Records to process.
☆ ☆ ☆

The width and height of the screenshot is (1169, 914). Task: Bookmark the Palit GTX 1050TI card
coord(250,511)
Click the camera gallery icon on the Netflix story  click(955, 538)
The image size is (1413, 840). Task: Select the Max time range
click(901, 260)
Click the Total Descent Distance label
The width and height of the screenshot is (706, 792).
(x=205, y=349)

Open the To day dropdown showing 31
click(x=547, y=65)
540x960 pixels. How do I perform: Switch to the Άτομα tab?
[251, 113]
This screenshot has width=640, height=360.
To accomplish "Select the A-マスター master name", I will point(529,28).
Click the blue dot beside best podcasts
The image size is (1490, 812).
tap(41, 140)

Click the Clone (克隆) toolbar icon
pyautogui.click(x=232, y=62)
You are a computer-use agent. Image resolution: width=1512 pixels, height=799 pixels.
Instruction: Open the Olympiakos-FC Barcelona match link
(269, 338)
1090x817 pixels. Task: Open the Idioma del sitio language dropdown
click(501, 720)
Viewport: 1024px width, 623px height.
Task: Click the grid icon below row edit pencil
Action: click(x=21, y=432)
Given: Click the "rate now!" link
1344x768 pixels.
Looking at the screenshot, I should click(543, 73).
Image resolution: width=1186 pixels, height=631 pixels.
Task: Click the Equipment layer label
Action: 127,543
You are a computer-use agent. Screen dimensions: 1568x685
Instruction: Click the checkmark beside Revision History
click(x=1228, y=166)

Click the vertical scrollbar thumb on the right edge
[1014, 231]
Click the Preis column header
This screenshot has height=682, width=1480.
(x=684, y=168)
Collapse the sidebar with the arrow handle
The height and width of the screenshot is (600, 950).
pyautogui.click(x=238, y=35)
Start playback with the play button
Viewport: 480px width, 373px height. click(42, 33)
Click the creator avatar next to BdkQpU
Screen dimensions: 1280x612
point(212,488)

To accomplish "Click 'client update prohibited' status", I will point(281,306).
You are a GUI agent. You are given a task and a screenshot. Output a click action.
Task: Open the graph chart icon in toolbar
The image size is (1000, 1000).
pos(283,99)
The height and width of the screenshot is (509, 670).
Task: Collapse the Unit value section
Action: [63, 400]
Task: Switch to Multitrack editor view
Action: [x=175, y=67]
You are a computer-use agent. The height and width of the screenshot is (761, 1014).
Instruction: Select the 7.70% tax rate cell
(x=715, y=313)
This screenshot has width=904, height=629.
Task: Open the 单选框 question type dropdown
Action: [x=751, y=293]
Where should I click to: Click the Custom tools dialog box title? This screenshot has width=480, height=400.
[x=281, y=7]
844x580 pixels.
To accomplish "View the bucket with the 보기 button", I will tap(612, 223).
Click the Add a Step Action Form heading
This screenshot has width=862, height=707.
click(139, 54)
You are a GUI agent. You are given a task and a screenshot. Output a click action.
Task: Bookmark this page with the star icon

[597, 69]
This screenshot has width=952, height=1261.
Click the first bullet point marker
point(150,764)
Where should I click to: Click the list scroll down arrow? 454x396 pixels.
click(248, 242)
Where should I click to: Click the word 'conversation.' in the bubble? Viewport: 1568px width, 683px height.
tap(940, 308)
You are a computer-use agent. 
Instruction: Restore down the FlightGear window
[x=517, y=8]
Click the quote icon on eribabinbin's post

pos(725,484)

☆ ☆ ☆

Problem.
Find each line in the material above that carries the string "computer", and copy it.

Task output.
You are a computer-use agent. Image resolution: width=1512 pixels, height=799 pixels.
You are a computer-use agent. Screen dimensions: 1568x685
You are a computer-use agent. The height and width of the screenshot is (761, 1014).
You are a computer-use agent. 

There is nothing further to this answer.